**EXERCISE GOAL:**
The required output is the line containing "Instruction: Play the recording for call 3476" followed by each line through the end of the data below, repeated exactly and with nothing added.

**RECORDS SUPPLIED:**
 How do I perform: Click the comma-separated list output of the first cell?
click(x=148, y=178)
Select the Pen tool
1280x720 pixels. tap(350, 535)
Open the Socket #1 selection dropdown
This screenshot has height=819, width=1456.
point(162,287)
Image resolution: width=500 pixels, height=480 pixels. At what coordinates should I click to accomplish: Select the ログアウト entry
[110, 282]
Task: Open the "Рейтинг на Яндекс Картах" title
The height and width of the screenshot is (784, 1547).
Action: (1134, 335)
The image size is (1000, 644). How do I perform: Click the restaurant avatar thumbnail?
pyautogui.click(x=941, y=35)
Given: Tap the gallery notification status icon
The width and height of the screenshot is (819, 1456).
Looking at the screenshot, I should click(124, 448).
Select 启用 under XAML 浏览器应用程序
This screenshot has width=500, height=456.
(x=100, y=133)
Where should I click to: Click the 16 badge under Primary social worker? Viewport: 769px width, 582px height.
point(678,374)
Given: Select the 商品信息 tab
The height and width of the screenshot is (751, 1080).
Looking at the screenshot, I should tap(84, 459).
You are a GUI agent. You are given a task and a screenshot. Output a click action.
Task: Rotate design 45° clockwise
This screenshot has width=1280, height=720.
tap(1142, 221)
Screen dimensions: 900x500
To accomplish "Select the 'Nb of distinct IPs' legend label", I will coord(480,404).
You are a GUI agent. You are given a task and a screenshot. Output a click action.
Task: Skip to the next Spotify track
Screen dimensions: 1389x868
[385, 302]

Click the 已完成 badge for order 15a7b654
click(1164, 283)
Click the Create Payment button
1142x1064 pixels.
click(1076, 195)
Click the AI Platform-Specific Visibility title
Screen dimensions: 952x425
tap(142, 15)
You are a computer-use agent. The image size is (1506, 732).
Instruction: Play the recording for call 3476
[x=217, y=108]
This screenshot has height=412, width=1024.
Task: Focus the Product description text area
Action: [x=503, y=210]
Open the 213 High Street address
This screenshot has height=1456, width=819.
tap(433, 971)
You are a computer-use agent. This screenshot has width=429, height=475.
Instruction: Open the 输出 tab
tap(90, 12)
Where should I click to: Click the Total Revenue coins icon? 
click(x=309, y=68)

**RESULT OF THE TASK:**
Instruction: Play the recording for call 3476
[x=217, y=108]
This screenshot has height=412, width=1024.
Task: Focus the Product description text area
Action: [x=503, y=210]
Open the 213 High Street address
This screenshot has height=1456, width=819.
tap(433, 971)
You are a computer-use agent. This screenshot has width=429, height=475.
Instruction: Open the 输出 tab
tap(90, 12)
Where should I click to: Click the Total Revenue coins icon? 
click(x=309, y=68)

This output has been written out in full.